Le rapport de M. Fuchs, très complet sur le sujet, identifie les lacunes de ces textes trop généraux et établit une liste de recommandations destinées à assurer leur bonne application. Cette application bénéficiera en premier lieu aux travailleurs frontaliers qui sont déjà familiarisés avec le système sanitaire du pays voisin. Plusieurs de ces recommandations méritent d’être soulignées.

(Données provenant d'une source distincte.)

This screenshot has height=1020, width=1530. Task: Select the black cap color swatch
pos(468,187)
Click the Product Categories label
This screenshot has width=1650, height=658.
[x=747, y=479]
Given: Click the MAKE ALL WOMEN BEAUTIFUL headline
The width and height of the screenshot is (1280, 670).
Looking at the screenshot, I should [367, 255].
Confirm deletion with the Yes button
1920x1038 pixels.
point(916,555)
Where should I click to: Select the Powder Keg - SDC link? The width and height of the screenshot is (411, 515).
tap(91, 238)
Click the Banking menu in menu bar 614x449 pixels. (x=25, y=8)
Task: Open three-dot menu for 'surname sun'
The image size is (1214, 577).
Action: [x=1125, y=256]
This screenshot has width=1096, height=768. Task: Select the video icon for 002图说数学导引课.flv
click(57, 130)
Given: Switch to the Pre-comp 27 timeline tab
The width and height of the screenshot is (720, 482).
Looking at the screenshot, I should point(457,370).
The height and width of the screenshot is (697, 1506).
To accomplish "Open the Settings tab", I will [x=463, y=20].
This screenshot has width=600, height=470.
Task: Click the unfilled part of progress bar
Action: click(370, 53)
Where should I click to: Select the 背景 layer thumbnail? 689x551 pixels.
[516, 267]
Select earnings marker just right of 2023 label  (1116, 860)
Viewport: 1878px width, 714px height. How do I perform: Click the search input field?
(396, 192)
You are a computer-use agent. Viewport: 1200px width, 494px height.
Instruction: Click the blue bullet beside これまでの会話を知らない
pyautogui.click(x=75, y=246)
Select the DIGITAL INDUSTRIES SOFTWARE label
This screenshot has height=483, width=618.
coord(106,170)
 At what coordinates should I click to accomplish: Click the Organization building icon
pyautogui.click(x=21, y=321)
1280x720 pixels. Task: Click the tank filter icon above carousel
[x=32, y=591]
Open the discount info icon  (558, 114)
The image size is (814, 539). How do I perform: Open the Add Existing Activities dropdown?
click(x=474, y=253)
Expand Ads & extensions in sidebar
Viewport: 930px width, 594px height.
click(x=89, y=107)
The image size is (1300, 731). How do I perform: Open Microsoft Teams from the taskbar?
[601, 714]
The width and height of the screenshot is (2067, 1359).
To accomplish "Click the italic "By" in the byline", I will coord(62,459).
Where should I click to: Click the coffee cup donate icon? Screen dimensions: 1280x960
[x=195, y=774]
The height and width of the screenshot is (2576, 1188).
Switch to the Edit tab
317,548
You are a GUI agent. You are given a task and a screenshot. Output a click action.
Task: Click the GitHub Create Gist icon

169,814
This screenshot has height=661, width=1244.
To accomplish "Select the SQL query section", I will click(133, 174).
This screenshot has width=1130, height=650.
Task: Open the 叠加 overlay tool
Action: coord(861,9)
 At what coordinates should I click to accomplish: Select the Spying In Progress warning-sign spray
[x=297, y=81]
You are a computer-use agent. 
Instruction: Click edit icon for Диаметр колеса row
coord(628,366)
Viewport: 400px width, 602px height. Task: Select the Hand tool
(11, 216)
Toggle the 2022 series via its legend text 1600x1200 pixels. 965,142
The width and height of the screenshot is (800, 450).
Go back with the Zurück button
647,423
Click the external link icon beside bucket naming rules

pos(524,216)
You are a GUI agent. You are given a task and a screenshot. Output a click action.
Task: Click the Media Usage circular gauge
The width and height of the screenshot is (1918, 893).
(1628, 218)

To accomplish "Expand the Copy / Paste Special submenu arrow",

Premièrement, l’accord-cadre conclu avec la Suisse désigne la caisse primaire d’assurance maladie de Haute-Savoie comme seul « référent » des différentes caisses de sécurité sociale suisses. Or le département du Haut-Rhin bénéficie d’un régime de droit local alsacien-mosellan en matière de sécurité sociale dont les spécificités peuvent échapper à la CPAM de Haute-Savoie. Il serait donc préférable de désigner trois CPAM au titre de la partie française, c’est-à-dire une caisse, évidemment proche de la frontière, par région concernée – Auvergne-Rhône-Alpes, Bourgogne-Franche-Comté et Grand Est.
Deuxièmement, un effort de communication doit être entrepris au bénéfice de l’ensemble des habitants des départements frontaliers, qu’ils travaillent ou non de l’autre côté de la frontière, pour les informer de leurs droits en matière d’accès aux soins transfrontaliers et d’affiliation. Je précise à cet égard que les litiges relatifs à l’affiliation des travailleurs français en Suisse sont résolus à la suite de l’arrêt du 15 mars 2018 de la Cour de cassation. En effet, les intéressés ont officiellement obtenu leur radiation du système de sécurité sociale français, ainsi que la restitution des cotisations sociales indûment versées.
Troisièmement, sur le plan administratif, les trois agences régionales de santé devront intégrer un volet transfrontalier à leur projet, ainsi que le prévoit déjà la loi. Cependant, il apparaît que ce n’est pas dans leur priorité. En effet, la mobilisation des acteurs institutionnels régionaux est indispensable pour proposer des réponses adaptées aux situations rencontrées par nos concitoyens des zones frontalières.
Quatrièmement, il faudra veiller à la participation de chacune des parties dans la construction d’une offre transfrontalière de soins, afin d’éviter toute concurrence entre établissements de soins ou professionnels de santé. À cet effet, l’analyse des ressources et des besoins de chaque bassin de vie devra intégrer la dimension transfrontalière pour aboutir à des diagnostics partagés, qui permettront à chaque État d’optimiser ses infrastructures, ses équipements et son personnel médical et paramédical. C’est là tout l’intérêt de ces accords-cadres ! Chaque résident frontalier aura alors accès à l’offre de soins la plus adaptée, au plus près de son domicile.
Enfin, cinquièmement, les accords-cadres prévoient la mise en place de commissions mixtes chargées de suivre leur application, composées uniquement de représentants des autorités sanitaires de chaque partie. Il m’apparaît toutefois indispensable d’élargir leur composition aux personnes directement confrontées aux enjeux sanitaires transfrontaliers, à savoir les usagers, les professionnels de santé et les élus locaux. Il s’agit d’éviter l’entre-soi entre administrations et caisses d’assurance maladie.